The Ancient Starship
Page 1
CONTENTS
TITLE PAGE
CHAPTER ONE
CHAPTER TWO
CHAPTER THREE
CHAPTER FOUR
CHAPTER FIVE
CHAPTER SIX
CHAPTER SEVEN
CHAPTER EIGHT
CHAPTER NINE
CHAPTER TEN
COPYRIGHT PAGE
Amelia and Charlie panted as they ran. There had been some kind of crisis at the hotel that morning – the phone had been ringing and ringing long before dawn, and between each call, Dad and Mum kept having this hurried, whispered discussion. By the time the sun was up, it felt like everyone had been awake for hours. In fact, when Charlie’s mum Mary had looked at the clock and screeched, ‘You’re twenty minutes late!’ Amelia was surprised it wasn’t already lunchtime.
So here they were, sweaty and puffed and still half a block from school.
As they got closer, though, Amelia realised that there might be some sort of crisis at school, too. Thudding along the pavement, swinging around the signpost and racing down the driveway into the school grounds, Amelia heard kids shouting at one another. Not just the usual loud, playful shouts, but angry yells. The school bell rang on and on, but no-one paid any attention.
She glanced at Charlie, but he looked as confused as she was.
Slowing to a jog, they passed the school buildings and reached the playground at the back. Kids were swarming under the old crabapple tree.
‘It’ll be the start of World War Three!’ yelled Callan, a panicked look on his face.
‘No it won’t!’ Erik snapped. ‘Don’t you know anything? It’s the start of a new world order – a new world peace!’
‘What on earth …’ Charlie murmured, his eyes moving from one kid to the other. He found any sort of chaos very cheering.
Ms Slaviero was in the middle of the playground, the old brass bell in one hand, but she’d given up using it. With her other hand, she put two fingers in her mouth and whistled.
For an instant, the playground was silent. The arguing kids stood frozen, stunned and staring at one another before turning to face their teacher.

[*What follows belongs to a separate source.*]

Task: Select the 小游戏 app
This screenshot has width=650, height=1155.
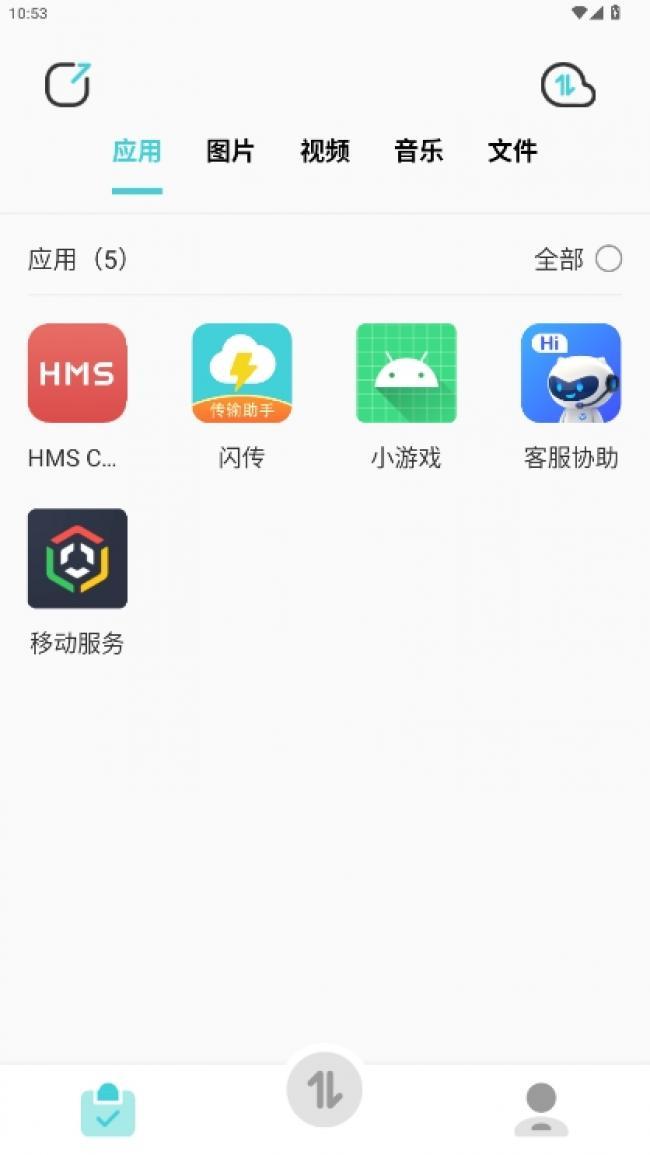Action: (x=406, y=374)
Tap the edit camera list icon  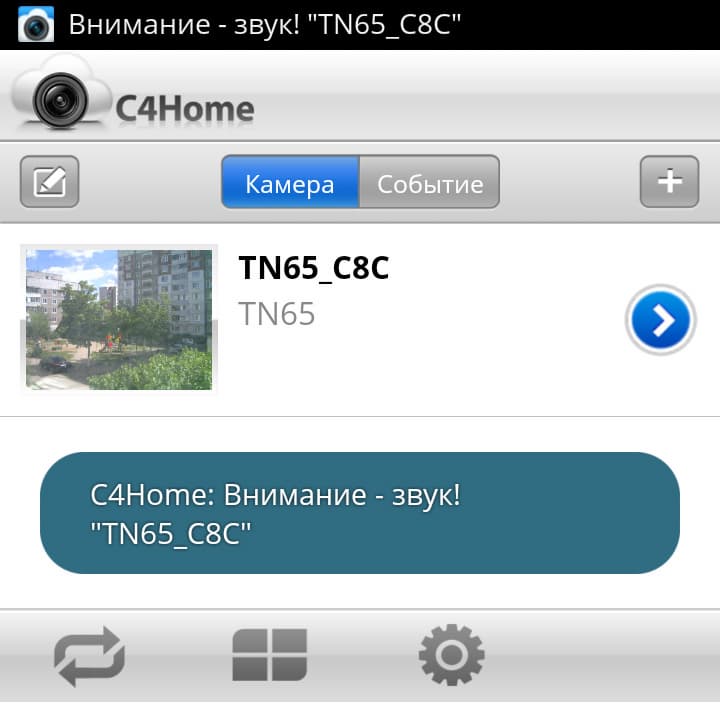(x=49, y=182)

‘What is all the noise about?’ Ms Slaviero asked. ‘I could hear you from inside the supply cupboard!’
The quiet broke abruptly as six or eight kids shouted their explanations at Ms Slaviero over the top of everyone else. She held up her hands.
‘Stop, stop, stop! One at a time, please.’ She waited until they were all quiet again. ‘Right. Thank you. Now, Sophie T. How did this begin?’
‘Oh, miss! Not her –’ Erik blurted out.
Ms Slaviero held up a hand again and looked steadily at Sophie T.
‘Well,’ Sophie T said, ‘it all started because of the aliens.’
Amelia and Charlie glanced at one another.
‘I beg your pardon,’ said Ms Slaviero.
‘Because of the aliens they found in Egypt,’ said Sophie T.
Amelia let out a breath she hadn’t even known she was holding. In Egypt – phew. Nothing to do with the gateway, then. Nothing to do with me or my family at all.
Ms Slaviero laughed. ‘Ooo-kay. Aliens in Egypt. I’ve got to say, I haven’t heard that one before.’
‘It’s true!’ said Erik. ‘It was on the news and everything.’
Charlie grinned at Amelia. ‘No way!’ he whispered.
‘Are you sure it was the news, Erik?’ said Ms Slaviero. ‘And not one of those funny internet videos?’
‘It was on the radio, too,’ said Callan.
‘It’s a hoax!’ Sophie T scoffed. ‘You guys are so gullible.’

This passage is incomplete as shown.